# Extracted text
Variety‘s Richard Kuipers, filing from Sydney, has given Kenneth Branagh‘s Thor a half-pass, at least in terms of satisfying primitive action-flick criteria. I’m sure I’ll find reasons to hate it — where there’s a will there’s a way — but the possibility has been raised that Thor may be at least semi-tolerable.
The Paramount release is “neither the star pupil nor the dunce of the Marvel superhero-to-screen class,” Kuipers writes. “[It] delivers the goods so long as butt is being kicked and family conflict is playing out in celestial dimensions, but is less thrilling during the Norse warrior god’s rather brief banishment on Earth,” and will therefore “face a tougher time attracting viewers for whom this type of fare is the exception rather than the rule.
“With Aussie hunk Chris Hemsworth impressive in the lead and Branagh investing the dramatic passages with a weighty yet never overbearing Shakespearean dimension, pic [will] face a tougher time attracting viewers for whom this type of fare is the exception rather than the rule.

# Raw data
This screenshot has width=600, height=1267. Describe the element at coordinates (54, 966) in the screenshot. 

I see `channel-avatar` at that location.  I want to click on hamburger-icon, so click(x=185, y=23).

# Problems to work on
a. In the post on Variety's review of Kenneth Branagh's Thor, which city was Richard Kuipers filing from?
b. Extend the post about Variety's review of Thor, beginning right after its final sentence.

# Your written answers
a. Sydney

b.
“As the living actor and director most closely associated with Shakespeare, Branagh may seem a surprise choice for such material. A childhood reader of the comics, he brings a fan’s enthusiasm and his skill as an actor’s director to the table here. Fitting Hemsworth out with a classical but never pompous British accent and shooting emotionally charged sequences with elegant simplicity, Branagh succeeds in rendering his mythological characters deeply human.
“While no fatal missteps are taken along Thor’s path to redemption, pic has a slightly choppy feel, as if it’s trying to squeeze an origin tale and at least part of its sequel into a single entity. Most of the material motors along just fine, though the editing occasionally seems a bit too hurried in moving from one dimension to the next. An extra reel of Earth-bound story might not have gone astray.”
The 3D pic runs 113 minutes.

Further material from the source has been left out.